2. System Architecture and Inputs: F-14 Wing Sweep

During flight, the operational wing sweep angle can be varied from 20 to 68 degrees relative to the pitch axis of the aircraft. This is a relatively simple planar mechanism of three links (ground, actuator, and wing), but uses linear actuation rather than direct rotation to control the sweep of each wing. A diagram with showing the overall dimensions of the aircraft and the mechanism architecture are shown below.

F-14 Aircraft Dimensions

F-14 Wing Sweep Mechanism

The mechanism is designed to provide significant mechanical advantage and smooth, controlled motion over the full range of motion and driven by an actuator similar to that shown below, which uses a gear train and lead screw to convert rotational motor input into linear actuation.

Linear Actuator Section View

A simple animated Solidworks model of the mechanism is shown to the right (note: model is not to scale).

The following kinematic analysis is based on wing sweep system performance shown in simulations and performance characteristics of industrial long-throw linear actuators which could be used to drive the mechanism.

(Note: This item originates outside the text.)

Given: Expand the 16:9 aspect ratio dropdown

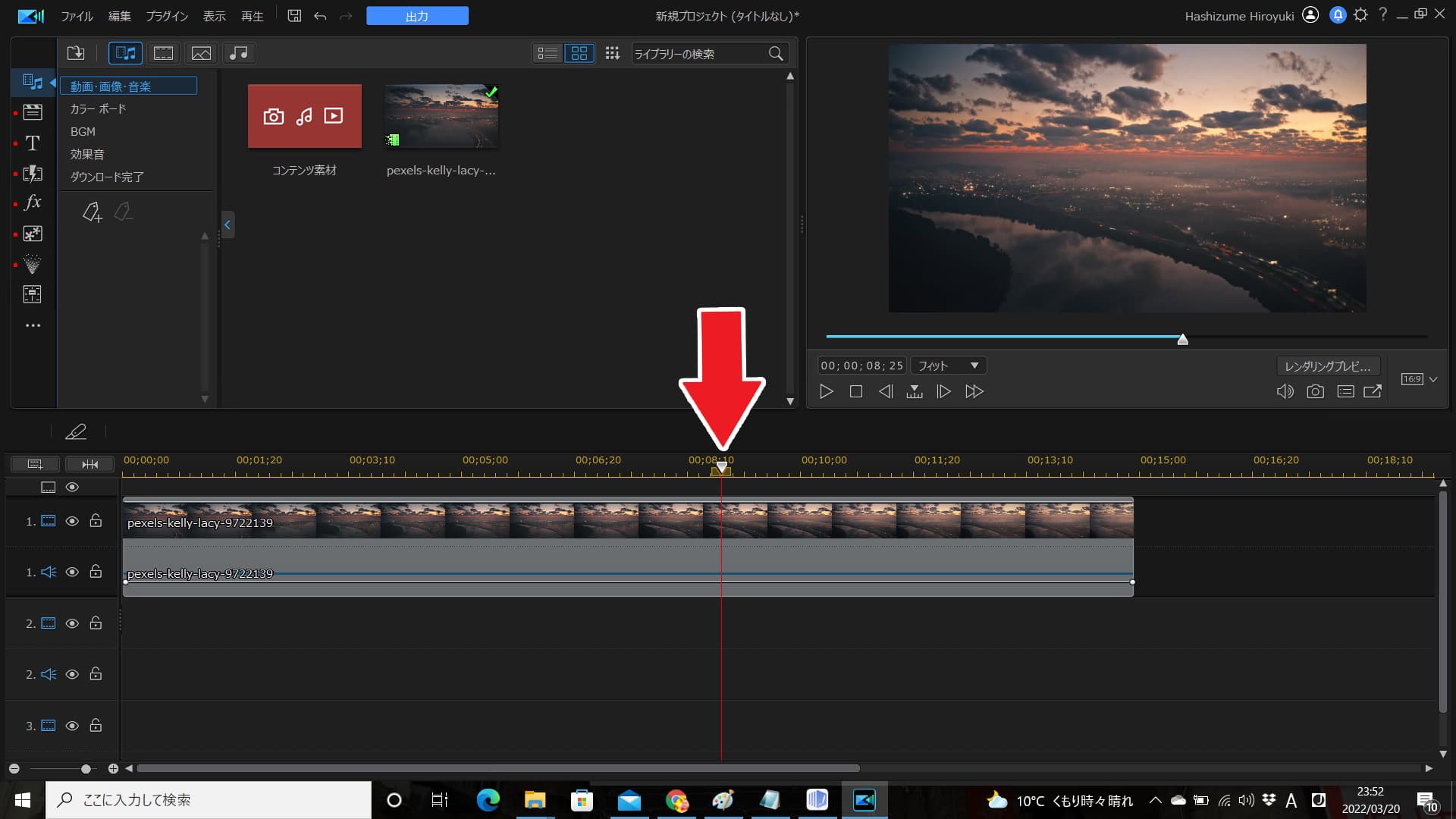Looking at the screenshot, I should point(1432,379).
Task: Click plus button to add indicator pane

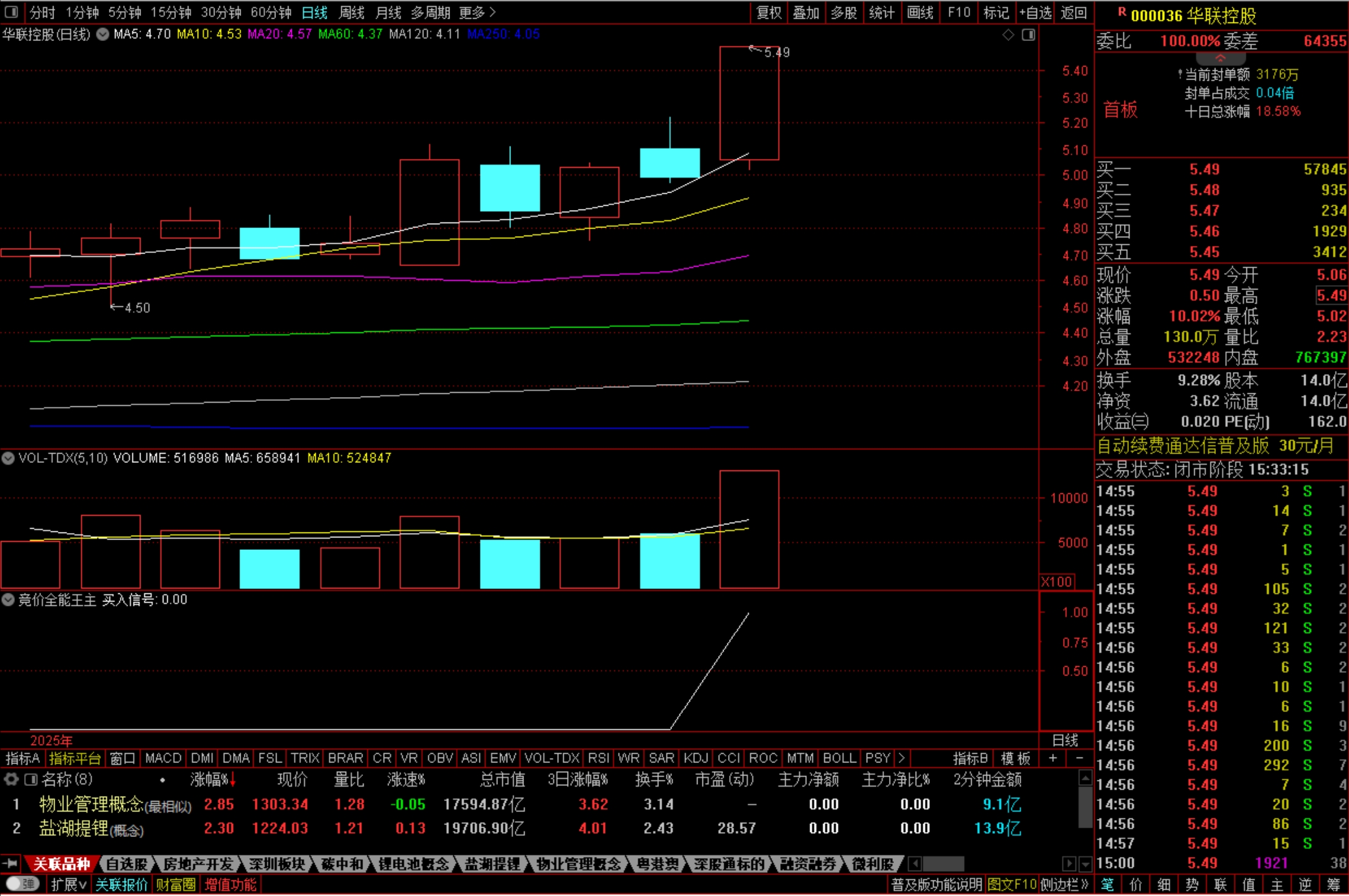Action: tap(1053, 758)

The time required for full mechanism actuation was assumed to be 60 seconds. This is consistent with the range of motor speeds on lead screw style linear actuators of this size. The maximum motor speeds for these actuators typically range from approximately 4000-9000 rpm. The motor speed curve shown below was derived using these values. 

Input Motor Speed Curve

The gear ratio of the worm-ring pair was assumed to be 20, and the pitch of the lead screw was assumed to be 1/8 inch ACME standard. Both of these values are reasonable given the size of a typical actuator capable of providing the full range of motion of the mechanism. The resulting linear actuation motion profile used as input to the three bar mechanism is shown below.

Actuator Motion Input for 3 Bar Mechanism

Solidworks  Mechanism Animation (not to scale)